Demikianlah, kini di tempat sunyi itu nampak dua orang duduk bersila dalam semedhi! Setelah memulihkan tenaganya dan rasa nyeri di pahanya yang terluka berkurang, Hwee Li membuka matanya, lalu bangkit berdiri. Dia merasa lapar sekali. Kakek itu masih tetap duduk bersila seperti tadi, napasnya panjang-panjang dan sebagai seorang muda yang terlatih, Hwee Li maklum pula bahwa kakek itu memang benar sedang berdaya untuk mengobati dirinya sendiri.

Maka dia pun tidak berani mengganggu, dan hanya ingin menunggu sampai kakek itu selesai mengobati luka di dalam tubuhnya. Pergilah Hwee Li untuk mencari makanan pengisi perutnya yang lapar. Akan tetapi karena dia tidak berani meninggalkan kakek itu terlampau jauh, dia hanya mencari di sekitar tempat itu dan akhirnya dia hanya bisa mendapatkan akar-akaran yang dapat dimakan! Tidak ada pohon-pohon buah di hutan dekat situ dan dia tidak melihat binatang hutan pula. Akan tetapi, akar-akaran itu cukup enak kalau dibakar.

Maka dia lalu membuat api dan mulai memanggang akar-akaran itu. Dimakannya sebagian dari makanan itu dan sebagian lagi disisihkannya untuk kakek itu kalau sudah sadar dari semedhinya nanti. Bukan menjadi kebiasaan Hwee Li untuk mencampuri urusan orang. Akan tetapi dia tidak suka kepada Mauw Siauw Mo-li yang dia tahu merupakan seorang iblis betina yang selain kejam dan curang, juga cabul itu. Maka, melihat bekas bibi gurunya itu tadi hendak membunuh kakek ini, dia lalu turun tangan menentang.

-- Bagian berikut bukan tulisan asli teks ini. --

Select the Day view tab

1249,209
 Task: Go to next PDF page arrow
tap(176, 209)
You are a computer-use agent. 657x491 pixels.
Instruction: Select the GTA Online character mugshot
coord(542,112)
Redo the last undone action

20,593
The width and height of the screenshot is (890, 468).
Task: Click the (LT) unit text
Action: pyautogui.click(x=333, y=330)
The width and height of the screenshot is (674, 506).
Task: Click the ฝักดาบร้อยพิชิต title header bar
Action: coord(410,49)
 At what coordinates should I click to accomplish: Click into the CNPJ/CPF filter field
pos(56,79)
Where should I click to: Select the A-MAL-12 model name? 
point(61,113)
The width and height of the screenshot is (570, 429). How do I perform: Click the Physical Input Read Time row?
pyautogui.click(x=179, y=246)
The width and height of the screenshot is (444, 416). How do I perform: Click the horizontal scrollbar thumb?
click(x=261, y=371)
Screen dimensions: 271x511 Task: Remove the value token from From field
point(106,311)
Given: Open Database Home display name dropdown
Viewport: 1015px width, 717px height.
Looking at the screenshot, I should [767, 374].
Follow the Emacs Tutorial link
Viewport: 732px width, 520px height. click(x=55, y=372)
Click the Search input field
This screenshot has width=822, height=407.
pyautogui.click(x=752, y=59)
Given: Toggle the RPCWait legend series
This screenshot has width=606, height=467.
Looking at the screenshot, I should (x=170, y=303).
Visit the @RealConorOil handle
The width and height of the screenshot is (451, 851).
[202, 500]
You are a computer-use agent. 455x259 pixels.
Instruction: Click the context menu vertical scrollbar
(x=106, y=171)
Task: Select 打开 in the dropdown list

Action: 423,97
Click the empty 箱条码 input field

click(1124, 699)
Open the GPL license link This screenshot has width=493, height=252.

Lalu dia mendengar bahwa kakek ini telah membunuh Hek-tiauw Lo-mo dan Hek-hwa Lo-kwi, maka dia merasa tertarik sekali. Hek-tiauw Lo-mo adalah musuh besarnya, yang telah merusak kehidupan ibu kandungnya, bahkan hampir saja menjerumuskan dia ke dalam lembah kehinaan dengan ‘menjualnya’ kepada Pangeran Liong Bian Cu. Maka, mendengar bekas ayahnya dan juga musuh besarnya itu terbunuh oleh kakek ini, dia merasa tertarik sekali untuk bicara dengan kakek ini. Di samping itu, juga dia tidak ingin melihat kakek ini terancam bahaya dan terbunuh oleh Mauw Siauw Mo-li, maka dia lalu menjaganya dan menanti sampai kakek itu selesai mengobati dirinya sendiri.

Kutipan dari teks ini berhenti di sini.